Task to carry out
Copy everything from the line containing "coordinates (608, 1300)." down to the line containing "coordinates (44, 488).", swapping "Identify the location of" for "Find the position of" and leaving all else unchanged.

Data

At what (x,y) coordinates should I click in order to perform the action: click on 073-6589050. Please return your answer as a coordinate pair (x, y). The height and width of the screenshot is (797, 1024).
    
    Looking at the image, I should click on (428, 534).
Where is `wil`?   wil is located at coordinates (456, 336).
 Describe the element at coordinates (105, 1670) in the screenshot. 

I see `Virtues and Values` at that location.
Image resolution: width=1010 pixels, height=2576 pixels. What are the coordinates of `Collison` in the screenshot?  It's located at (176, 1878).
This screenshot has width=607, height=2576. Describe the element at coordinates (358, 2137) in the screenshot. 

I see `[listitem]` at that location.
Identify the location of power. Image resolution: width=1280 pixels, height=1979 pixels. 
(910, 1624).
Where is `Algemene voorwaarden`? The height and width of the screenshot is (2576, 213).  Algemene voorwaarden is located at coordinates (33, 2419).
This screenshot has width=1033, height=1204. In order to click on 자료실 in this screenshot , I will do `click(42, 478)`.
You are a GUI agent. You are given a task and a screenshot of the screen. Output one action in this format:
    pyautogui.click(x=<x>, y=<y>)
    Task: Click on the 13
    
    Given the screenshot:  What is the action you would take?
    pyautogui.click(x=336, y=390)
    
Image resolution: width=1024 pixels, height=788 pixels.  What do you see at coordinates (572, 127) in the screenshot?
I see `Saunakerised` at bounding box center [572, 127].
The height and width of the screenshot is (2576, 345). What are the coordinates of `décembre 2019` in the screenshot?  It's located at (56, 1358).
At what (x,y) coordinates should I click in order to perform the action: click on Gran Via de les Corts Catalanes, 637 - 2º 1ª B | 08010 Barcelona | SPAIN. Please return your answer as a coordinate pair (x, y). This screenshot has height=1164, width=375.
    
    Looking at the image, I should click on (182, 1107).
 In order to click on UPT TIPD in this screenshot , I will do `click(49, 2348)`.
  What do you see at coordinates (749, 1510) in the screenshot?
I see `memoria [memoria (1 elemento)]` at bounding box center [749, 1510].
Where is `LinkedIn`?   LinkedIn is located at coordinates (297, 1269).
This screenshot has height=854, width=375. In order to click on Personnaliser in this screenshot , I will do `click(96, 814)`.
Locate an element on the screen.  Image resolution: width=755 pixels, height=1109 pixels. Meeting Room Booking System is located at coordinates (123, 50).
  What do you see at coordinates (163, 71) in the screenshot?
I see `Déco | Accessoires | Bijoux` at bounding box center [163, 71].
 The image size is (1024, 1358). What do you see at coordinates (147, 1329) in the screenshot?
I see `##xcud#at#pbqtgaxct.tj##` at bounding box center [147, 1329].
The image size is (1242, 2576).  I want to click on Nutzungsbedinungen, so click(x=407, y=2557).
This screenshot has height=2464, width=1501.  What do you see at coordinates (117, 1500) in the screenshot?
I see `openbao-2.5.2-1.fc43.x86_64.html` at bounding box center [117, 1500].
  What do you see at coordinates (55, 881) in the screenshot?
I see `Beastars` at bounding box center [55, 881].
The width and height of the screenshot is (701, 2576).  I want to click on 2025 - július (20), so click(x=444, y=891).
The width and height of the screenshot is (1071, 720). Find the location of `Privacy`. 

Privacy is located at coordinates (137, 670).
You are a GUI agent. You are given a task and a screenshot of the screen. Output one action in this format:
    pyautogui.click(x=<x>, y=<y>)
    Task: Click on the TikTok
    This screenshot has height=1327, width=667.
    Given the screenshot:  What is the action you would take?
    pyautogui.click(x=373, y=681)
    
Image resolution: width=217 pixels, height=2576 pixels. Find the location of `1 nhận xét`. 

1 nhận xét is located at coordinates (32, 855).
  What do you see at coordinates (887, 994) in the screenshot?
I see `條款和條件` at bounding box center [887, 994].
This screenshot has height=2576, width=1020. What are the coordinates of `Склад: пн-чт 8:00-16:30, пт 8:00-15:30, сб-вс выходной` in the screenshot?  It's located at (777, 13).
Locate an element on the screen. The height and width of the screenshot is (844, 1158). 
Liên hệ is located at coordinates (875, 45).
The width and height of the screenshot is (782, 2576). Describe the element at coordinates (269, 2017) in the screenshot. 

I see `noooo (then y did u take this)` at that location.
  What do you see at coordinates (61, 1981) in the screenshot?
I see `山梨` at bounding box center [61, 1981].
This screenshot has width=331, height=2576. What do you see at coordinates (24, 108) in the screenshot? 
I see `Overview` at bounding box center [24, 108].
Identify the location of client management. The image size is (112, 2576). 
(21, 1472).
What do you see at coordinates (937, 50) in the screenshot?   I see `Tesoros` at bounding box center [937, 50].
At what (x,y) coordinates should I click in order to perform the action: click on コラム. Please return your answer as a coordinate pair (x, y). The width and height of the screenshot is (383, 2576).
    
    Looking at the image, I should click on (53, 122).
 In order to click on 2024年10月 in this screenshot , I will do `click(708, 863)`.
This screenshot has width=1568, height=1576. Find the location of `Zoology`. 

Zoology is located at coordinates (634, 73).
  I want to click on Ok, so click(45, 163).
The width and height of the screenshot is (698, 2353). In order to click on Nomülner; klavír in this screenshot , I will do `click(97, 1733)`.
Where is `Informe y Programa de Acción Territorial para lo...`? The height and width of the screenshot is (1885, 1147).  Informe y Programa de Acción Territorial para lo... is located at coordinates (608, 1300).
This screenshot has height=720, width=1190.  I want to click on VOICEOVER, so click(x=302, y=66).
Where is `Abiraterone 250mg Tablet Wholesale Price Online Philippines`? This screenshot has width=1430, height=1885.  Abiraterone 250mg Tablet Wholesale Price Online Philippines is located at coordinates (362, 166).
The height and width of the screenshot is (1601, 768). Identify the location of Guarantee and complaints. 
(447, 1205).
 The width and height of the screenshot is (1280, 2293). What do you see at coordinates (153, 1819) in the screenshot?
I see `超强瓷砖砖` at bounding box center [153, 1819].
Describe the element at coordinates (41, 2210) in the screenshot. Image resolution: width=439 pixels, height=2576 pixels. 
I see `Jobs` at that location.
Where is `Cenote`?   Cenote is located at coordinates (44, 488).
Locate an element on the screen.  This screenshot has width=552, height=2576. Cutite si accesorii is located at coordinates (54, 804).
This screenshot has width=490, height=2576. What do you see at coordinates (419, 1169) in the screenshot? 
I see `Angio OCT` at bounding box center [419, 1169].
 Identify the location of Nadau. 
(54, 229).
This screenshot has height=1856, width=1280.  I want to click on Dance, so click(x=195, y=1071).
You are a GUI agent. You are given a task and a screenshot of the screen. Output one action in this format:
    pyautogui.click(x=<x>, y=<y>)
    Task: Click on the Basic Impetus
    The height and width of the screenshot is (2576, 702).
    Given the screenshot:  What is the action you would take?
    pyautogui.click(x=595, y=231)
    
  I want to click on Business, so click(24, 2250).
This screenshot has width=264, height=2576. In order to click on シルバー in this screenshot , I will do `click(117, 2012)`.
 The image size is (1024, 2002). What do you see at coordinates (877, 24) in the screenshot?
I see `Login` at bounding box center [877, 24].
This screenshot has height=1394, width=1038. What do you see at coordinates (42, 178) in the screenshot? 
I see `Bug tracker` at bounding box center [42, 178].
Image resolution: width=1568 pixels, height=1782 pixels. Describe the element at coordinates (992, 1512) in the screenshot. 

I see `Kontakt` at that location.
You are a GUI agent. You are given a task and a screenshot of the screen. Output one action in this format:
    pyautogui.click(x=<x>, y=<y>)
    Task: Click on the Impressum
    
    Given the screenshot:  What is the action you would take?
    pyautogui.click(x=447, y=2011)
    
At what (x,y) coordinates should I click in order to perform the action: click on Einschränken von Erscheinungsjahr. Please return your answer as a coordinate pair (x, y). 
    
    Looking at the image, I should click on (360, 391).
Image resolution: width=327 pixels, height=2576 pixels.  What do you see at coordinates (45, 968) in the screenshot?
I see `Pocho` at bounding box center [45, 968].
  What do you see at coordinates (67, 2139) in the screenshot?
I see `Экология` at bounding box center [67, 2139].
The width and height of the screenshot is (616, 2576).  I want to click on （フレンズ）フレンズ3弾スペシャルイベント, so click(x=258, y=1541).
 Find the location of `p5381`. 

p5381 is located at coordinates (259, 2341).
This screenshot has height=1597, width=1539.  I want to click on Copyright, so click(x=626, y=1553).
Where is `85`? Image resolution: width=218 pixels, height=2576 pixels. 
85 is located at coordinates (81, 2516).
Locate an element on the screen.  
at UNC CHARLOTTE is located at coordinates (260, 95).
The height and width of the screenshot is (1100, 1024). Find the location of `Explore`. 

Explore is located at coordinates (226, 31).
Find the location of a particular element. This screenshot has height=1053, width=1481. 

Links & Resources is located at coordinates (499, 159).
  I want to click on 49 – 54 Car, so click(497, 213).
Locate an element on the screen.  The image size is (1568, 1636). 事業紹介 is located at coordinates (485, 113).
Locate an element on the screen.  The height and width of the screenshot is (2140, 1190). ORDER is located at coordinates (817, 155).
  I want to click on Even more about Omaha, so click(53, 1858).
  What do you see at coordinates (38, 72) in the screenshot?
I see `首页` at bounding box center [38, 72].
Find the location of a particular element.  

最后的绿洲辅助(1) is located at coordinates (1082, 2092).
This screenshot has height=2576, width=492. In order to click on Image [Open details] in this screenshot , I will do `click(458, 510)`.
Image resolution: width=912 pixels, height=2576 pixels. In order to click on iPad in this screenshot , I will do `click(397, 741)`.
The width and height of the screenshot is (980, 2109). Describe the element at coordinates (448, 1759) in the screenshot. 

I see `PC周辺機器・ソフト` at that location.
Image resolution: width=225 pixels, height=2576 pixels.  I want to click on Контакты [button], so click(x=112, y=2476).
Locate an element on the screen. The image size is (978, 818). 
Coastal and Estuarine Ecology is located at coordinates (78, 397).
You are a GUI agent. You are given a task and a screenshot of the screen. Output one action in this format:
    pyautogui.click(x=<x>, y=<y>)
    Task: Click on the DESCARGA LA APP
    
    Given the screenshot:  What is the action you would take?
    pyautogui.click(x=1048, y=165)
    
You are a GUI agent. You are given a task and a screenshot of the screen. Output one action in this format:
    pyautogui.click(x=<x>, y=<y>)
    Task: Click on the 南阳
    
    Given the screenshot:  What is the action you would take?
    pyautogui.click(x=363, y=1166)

Solution for this exercise
Where is `Informe y Programa de Acción Territorial para lo...`? The height and width of the screenshot is (1885, 1147).  Informe y Programa de Acción Territorial para lo... is located at coordinates (608, 1300).
This screenshot has height=720, width=1190.  I want to click on VOICEOVER, so click(x=302, y=66).
Where is `Abiraterone 250mg Tablet Wholesale Price Online Philippines`? This screenshot has width=1430, height=1885.  Abiraterone 250mg Tablet Wholesale Price Online Philippines is located at coordinates (362, 166).
The height and width of the screenshot is (1601, 768). Find the position of Guarantee and complaints. 
(447, 1205).
 The width and height of the screenshot is (1280, 2293). What do you see at coordinates (153, 1819) in the screenshot?
I see `超强瓷砖砖` at bounding box center [153, 1819].
Describe the element at coordinates (41, 2210) in the screenshot. Image resolution: width=439 pixels, height=2576 pixels. 
I see `Jobs` at that location.
Where is `Cenote`?   Cenote is located at coordinates (44, 488).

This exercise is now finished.